The little girls immediately obeyed their nurse; but Teddy, who perhaps in the ardour of the chase might not have heard her call, continued on racing down the hill after Puck, as fast as his stumpy little legs could carry him, his hat flying off and his pinafore streaming behind him in the wind.
“Stop, Master Teddy, stop!” called out Mary again.
“Why can’t you let him be?” said Jupp. “He’s only enj’ying hisself with the rabbits, and can’t come to no harm on the grass.”
“Little you know about it,” retorted Mary, rather crossly it seemed to Jupp. “Why, the river runs round just below the coppice; and if Master Teddy runs on and can’t stop himself, he’ll fall into it—there!”
“My stars and stripes!” ejaculated Jupp starting up in alarm. “I’ll go after him at once.”
“You’d better,” said Mary as he set off running down the hill after Teddy, singing out loudly for him to stop in a sort of reef-topsails-in-a-heavy-squall voice that you could have heard more than a cable’s length ahead!
The momentum Teddy had gained, however, from the descent of the glade prevented him from arresting his rapid footsteps, although he heard Jupp’s voice, the slope inclining the more abruptly towards the bottom of the hill. Besides, Puck in pursuit of the rabbits was right in front of him, and the dog, unable or unwilling to stop, bounded on into the mass of rushes, now quite close, that filled the lower part of the valley, and disappeared from Teddy’s sight.

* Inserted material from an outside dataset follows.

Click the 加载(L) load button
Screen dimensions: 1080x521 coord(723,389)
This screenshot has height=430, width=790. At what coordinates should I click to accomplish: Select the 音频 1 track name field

The next moment there was a wild yelp from Puck as he gripped the rabbit, and both tumbled over the bank of the river into the water, which was previously concealed from view; the dog’s bark being echoed immediately afterwards by a cry of alarm from Teddy and a heavy plunge, as he, too, fell into the swiftly-flowing stream, and was borne out from the bank by the rapid current away towards the mill-dam below!